Could the lines from the one with "Given: Click the Media input field" through the end of the listing be restated exactly, with nothing else included?

::::::

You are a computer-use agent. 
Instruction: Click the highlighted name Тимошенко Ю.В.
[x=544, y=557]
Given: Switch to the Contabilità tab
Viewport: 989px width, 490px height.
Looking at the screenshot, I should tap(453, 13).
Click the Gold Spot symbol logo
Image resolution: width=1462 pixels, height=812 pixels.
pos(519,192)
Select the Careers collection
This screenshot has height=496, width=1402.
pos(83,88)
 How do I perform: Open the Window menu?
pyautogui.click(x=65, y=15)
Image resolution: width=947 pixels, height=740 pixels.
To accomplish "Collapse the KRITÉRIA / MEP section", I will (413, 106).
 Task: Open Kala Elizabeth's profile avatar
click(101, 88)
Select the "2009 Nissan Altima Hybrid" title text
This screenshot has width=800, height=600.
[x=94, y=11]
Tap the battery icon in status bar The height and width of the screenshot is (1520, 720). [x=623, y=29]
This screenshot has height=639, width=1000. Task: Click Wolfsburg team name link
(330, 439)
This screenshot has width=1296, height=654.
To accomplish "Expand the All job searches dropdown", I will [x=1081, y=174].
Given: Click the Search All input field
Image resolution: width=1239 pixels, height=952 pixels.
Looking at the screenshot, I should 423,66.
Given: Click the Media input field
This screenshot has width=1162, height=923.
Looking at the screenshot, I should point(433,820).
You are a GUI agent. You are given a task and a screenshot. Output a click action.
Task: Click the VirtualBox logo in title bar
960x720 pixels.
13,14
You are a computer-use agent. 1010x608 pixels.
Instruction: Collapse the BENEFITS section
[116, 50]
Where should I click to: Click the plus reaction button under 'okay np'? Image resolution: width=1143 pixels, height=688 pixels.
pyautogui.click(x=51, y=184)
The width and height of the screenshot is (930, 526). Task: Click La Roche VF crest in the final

::::::

• _EXERCISE RESPONSE_:
Given: Click the Media input field
This screenshot has width=1162, height=923.
Looking at the screenshot, I should point(433,820).
You are a GUI agent. You are given a task and a screenshot. Output a click action.
Task: Click the VirtualBox logo in title bar
960x720 pixels.
13,14
You are a computer-use agent. 1010x608 pixels.
Instruction: Collapse the BENEFITS section
[116, 50]
Where should I click to: Click the plus reaction button under 'okay np'? Image resolution: width=1143 pixels, height=688 pixels.
pyautogui.click(x=51, y=184)
The width and height of the screenshot is (930, 526). Task: Click La Roche VF crest in the final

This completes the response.